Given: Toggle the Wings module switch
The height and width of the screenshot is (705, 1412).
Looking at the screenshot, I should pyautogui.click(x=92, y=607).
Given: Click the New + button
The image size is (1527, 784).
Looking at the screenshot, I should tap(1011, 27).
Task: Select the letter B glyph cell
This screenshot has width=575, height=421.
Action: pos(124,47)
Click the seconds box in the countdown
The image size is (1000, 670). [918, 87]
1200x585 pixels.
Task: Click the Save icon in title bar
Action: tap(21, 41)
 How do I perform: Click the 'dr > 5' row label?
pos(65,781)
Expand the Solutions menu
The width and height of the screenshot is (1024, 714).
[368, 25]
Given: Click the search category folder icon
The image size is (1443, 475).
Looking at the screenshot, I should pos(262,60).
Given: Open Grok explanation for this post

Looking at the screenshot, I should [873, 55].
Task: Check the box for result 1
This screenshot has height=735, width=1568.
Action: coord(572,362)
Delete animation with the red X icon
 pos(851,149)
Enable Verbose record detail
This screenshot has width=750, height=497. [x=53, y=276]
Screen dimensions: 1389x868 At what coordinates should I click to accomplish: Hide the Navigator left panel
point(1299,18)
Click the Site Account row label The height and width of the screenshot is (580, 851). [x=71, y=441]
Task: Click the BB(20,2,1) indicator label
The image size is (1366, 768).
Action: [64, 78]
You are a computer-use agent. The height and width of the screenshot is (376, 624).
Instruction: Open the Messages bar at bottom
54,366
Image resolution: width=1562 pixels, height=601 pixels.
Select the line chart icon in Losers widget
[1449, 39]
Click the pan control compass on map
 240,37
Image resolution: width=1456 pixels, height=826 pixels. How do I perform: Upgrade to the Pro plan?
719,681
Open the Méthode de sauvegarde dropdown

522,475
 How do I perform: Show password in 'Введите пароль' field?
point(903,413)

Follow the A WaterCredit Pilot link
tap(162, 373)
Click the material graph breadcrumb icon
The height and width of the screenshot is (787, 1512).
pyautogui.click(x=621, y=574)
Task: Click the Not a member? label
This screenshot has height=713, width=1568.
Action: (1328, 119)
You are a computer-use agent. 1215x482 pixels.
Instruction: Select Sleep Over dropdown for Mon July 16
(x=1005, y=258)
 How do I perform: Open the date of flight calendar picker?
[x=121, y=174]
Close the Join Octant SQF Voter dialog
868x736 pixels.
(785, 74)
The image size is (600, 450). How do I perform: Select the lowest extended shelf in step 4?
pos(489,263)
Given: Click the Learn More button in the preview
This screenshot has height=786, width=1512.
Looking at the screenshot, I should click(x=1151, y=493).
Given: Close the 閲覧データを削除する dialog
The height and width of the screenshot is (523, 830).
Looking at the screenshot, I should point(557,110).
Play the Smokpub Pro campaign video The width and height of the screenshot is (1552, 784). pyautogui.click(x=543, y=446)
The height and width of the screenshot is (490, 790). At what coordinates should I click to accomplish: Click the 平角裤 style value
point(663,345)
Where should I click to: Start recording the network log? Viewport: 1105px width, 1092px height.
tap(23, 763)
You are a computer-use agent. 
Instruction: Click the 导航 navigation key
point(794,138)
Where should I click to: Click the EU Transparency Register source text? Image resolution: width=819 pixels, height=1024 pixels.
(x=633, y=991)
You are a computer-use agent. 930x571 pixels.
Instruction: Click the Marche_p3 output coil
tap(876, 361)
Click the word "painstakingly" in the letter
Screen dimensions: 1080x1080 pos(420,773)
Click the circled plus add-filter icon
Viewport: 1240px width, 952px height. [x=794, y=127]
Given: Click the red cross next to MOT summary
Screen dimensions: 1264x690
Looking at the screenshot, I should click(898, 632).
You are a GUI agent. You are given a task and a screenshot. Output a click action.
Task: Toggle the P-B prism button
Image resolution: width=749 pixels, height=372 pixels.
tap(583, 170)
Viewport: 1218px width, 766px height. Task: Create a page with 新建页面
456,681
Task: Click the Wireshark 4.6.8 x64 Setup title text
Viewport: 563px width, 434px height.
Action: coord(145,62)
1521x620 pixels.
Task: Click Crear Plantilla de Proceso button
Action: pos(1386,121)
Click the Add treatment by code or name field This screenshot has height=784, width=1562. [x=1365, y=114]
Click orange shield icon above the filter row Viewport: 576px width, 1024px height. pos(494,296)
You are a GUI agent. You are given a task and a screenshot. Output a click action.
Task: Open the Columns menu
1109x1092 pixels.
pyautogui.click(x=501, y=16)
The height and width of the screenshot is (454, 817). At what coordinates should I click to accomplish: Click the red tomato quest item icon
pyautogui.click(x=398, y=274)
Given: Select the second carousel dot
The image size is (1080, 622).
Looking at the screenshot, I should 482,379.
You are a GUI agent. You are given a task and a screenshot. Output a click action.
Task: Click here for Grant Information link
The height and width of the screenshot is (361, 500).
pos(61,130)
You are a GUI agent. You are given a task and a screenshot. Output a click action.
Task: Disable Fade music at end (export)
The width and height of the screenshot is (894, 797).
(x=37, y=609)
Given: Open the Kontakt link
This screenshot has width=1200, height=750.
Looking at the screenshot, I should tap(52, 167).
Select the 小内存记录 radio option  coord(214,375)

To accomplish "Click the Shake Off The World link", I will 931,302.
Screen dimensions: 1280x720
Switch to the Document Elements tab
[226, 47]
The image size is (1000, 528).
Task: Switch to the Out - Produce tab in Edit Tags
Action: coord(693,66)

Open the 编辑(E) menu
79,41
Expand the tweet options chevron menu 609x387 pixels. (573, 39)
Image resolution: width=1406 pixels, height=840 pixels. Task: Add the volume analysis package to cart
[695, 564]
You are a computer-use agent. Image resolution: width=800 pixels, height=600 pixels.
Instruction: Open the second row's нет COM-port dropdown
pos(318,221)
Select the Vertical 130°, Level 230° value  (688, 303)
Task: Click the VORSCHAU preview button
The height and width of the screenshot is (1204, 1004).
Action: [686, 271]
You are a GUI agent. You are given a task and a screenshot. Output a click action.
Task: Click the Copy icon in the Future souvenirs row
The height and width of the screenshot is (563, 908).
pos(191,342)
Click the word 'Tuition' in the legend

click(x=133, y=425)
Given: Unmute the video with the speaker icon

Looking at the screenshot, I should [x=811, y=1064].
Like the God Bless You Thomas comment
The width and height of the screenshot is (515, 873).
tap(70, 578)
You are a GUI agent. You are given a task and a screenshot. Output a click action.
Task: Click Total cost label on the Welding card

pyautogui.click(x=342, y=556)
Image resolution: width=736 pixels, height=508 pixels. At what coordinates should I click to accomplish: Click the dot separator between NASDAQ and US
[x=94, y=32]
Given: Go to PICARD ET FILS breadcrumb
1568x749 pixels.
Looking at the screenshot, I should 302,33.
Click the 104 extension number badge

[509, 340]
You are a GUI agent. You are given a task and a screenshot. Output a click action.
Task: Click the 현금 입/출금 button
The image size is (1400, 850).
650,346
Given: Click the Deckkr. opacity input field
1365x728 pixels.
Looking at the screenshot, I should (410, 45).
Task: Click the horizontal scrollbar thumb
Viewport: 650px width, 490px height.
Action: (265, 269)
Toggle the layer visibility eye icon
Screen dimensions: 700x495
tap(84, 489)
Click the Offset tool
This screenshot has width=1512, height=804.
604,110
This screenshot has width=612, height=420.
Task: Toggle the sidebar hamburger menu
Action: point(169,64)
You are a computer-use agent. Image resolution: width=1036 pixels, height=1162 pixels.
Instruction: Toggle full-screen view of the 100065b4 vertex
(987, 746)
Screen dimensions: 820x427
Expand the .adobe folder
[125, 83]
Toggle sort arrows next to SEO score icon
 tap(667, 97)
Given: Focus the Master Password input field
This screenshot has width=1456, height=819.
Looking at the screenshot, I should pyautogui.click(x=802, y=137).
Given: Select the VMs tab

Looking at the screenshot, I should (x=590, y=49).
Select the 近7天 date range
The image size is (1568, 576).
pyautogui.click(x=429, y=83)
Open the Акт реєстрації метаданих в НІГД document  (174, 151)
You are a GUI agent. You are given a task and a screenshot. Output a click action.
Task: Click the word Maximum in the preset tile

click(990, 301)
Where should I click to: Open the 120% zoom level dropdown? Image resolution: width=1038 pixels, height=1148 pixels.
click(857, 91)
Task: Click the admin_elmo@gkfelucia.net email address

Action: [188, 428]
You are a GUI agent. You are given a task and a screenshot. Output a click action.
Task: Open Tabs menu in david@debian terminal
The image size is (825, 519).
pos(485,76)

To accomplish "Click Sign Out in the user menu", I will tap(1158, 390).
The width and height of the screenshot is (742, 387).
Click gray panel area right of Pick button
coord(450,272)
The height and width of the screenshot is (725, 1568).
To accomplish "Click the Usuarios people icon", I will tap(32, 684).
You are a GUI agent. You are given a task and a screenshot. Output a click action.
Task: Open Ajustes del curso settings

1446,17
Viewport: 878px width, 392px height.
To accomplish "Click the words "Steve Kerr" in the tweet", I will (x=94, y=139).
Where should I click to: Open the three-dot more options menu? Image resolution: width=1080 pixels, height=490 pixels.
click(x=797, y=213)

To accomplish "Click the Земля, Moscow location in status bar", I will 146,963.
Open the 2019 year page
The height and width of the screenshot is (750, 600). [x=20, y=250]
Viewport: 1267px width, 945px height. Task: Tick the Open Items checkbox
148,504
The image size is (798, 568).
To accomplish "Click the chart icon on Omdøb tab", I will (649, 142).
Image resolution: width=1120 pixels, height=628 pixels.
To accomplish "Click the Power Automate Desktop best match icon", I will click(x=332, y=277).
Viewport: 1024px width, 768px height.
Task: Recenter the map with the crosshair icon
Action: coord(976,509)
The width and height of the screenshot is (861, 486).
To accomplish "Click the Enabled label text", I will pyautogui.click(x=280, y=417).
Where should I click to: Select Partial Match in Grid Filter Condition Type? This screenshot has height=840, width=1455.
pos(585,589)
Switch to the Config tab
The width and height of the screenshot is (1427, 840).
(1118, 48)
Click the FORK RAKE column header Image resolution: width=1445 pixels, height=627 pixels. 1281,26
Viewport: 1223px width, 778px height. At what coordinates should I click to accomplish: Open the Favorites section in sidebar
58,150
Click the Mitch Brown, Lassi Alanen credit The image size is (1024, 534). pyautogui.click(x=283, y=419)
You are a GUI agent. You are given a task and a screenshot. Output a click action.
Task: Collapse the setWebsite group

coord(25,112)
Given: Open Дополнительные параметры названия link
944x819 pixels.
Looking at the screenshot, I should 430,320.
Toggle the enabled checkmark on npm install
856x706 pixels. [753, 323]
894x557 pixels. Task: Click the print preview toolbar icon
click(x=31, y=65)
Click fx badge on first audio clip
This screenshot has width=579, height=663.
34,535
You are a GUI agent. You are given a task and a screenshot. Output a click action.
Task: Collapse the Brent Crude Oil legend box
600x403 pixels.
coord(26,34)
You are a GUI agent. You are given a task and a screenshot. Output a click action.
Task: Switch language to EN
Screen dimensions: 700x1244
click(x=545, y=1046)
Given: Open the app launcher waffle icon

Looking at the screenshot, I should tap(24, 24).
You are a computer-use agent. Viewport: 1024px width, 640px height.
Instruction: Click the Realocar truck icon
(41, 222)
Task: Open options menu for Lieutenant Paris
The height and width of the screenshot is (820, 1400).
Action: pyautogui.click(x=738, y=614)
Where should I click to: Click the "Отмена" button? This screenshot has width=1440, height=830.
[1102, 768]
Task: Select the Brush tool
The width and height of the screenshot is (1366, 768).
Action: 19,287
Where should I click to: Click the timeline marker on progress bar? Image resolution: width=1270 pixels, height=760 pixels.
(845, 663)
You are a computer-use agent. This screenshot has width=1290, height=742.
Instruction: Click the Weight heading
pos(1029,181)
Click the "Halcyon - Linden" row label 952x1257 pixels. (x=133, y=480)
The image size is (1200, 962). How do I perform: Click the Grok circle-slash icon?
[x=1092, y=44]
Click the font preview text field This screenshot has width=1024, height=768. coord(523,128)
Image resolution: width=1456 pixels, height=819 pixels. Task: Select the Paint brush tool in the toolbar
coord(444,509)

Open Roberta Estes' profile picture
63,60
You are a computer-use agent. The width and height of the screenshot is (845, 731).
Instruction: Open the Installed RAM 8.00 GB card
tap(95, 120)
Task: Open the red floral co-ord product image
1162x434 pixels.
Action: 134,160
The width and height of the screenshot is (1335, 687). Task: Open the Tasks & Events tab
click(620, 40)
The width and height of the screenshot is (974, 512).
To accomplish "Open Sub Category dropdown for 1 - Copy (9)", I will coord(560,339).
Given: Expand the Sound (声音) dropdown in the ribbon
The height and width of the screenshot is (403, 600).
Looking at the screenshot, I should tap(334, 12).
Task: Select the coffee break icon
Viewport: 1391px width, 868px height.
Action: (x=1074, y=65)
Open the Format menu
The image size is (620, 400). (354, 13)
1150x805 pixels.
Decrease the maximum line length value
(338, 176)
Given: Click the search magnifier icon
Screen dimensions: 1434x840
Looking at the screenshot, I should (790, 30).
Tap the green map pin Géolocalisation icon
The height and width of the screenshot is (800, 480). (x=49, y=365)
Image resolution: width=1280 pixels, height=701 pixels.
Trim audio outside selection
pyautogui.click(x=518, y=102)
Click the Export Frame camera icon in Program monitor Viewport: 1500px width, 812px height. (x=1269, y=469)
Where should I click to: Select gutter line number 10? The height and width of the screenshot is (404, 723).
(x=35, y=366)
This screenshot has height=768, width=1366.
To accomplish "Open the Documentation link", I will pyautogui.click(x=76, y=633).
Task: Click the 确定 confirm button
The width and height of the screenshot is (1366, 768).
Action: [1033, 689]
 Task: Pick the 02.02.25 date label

○ ○ ○

- What needs to be done -
Set down, exactly as they stand above, the lines starting with the line with "894x557 pixels. Task: Click" and going on through the line with "You are a computer-use agent. Viewport: 1024px", and no others.

- Problem solution -
894x557 pixels. Task: Click the print preview toolbar icon
click(x=31, y=65)
Click fx badge on first audio clip
This screenshot has width=579, height=663.
34,535
You are a GUI agent. You are given a task and a screenshot. Output a click action.
Task: Collapse the Brent Crude Oil legend box
600x403 pixels.
coord(26,34)
You are a GUI agent. You are given a task and a screenshot. Output a click action.
Task: Switch language to EN
Screen dimensions: 700x1244
click(x=545, y=1046)
Given: Open the app launcher waffle icon

Looking at the screenshot, I should tap(24, 24).
You are a computer-use agent. Viewport: 1024px width, 640px height.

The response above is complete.